[THE TASK] Below is a set of records. Repeat them verbatim without the pictures.

=== Section Start ===

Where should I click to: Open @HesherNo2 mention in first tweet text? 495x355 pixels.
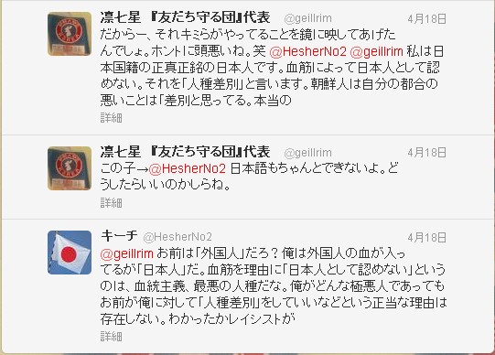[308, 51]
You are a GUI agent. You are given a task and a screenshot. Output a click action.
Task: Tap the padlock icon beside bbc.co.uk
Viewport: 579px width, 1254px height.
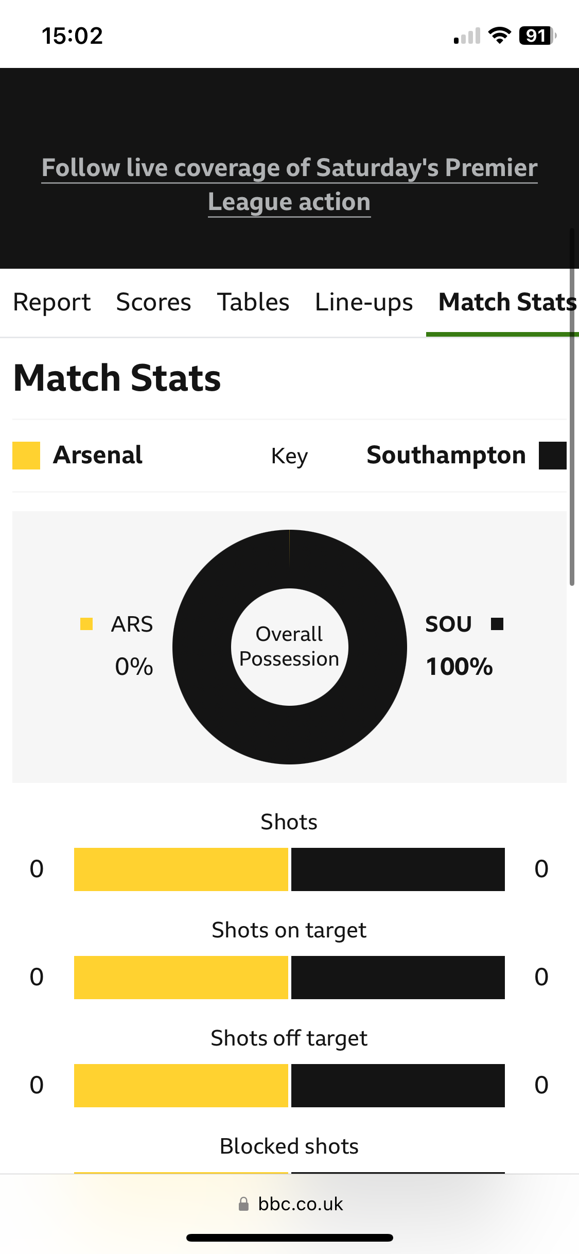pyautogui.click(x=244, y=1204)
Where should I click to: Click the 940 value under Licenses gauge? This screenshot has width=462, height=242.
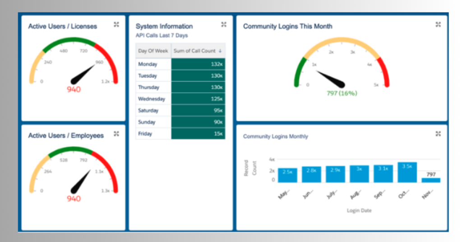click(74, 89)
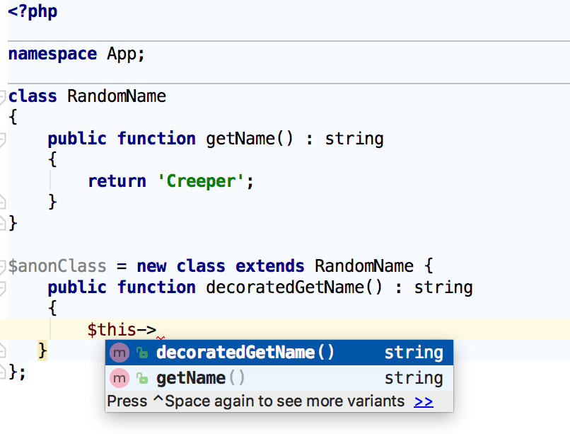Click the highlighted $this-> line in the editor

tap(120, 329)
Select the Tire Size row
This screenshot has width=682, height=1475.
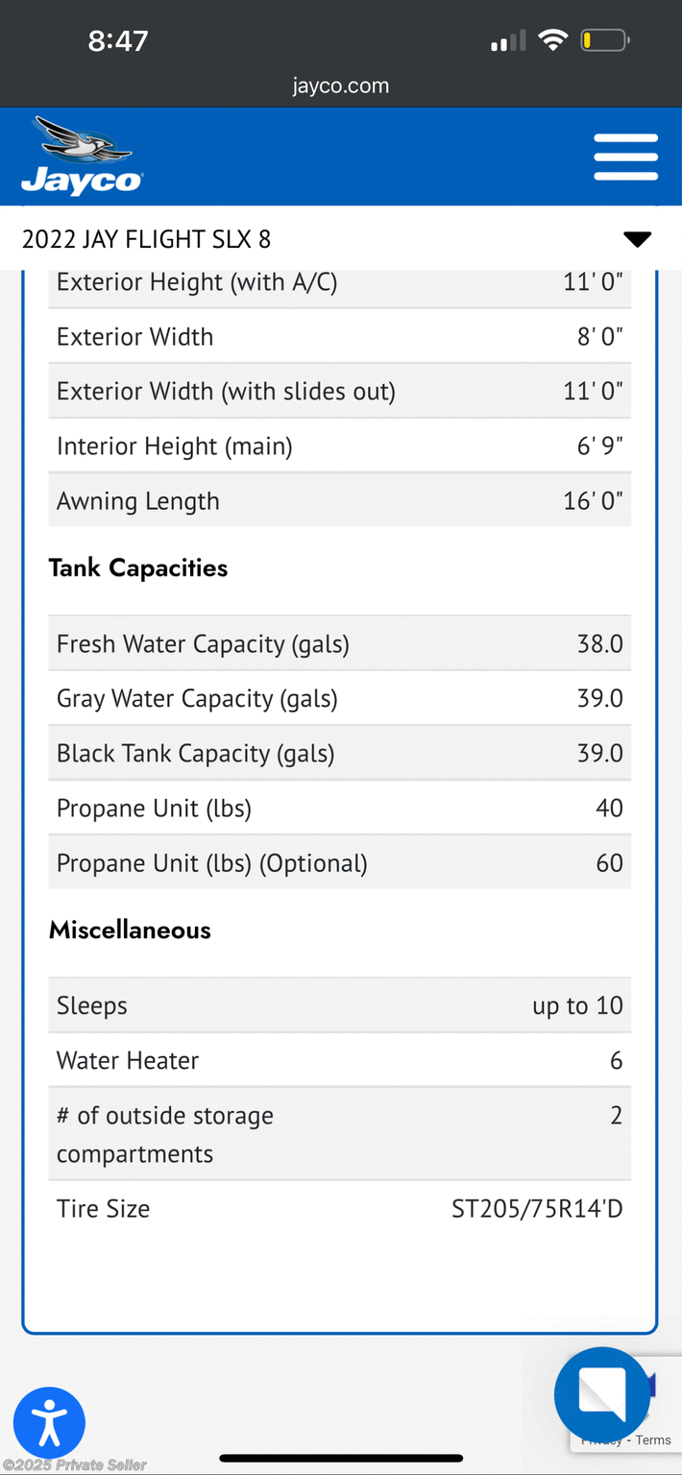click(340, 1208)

=== Section End ===

[TASK OUTPUT]
Where should I click to: Open @HesherNo2 mention in first tweet text? 495x355 pixels.
[308, 51]
You are a GUI agent. You are given a task and a screenshot. Output a click action.
Task: Tap the padlock icon beside bbc.co.uk
Viewport: 579px width, 1254px height.
pyautogui.click(x=244, y=1204)
Where should I click to: Click the 940 value under Licenses gauge? This screenshot has width=462, height=242.
click(74, 89)
Click the highlighted $this-> line in the editor

tap(120, 329)
Select the Tire Size row
This screenshot has width=682, height=1475.
click(340, 1208)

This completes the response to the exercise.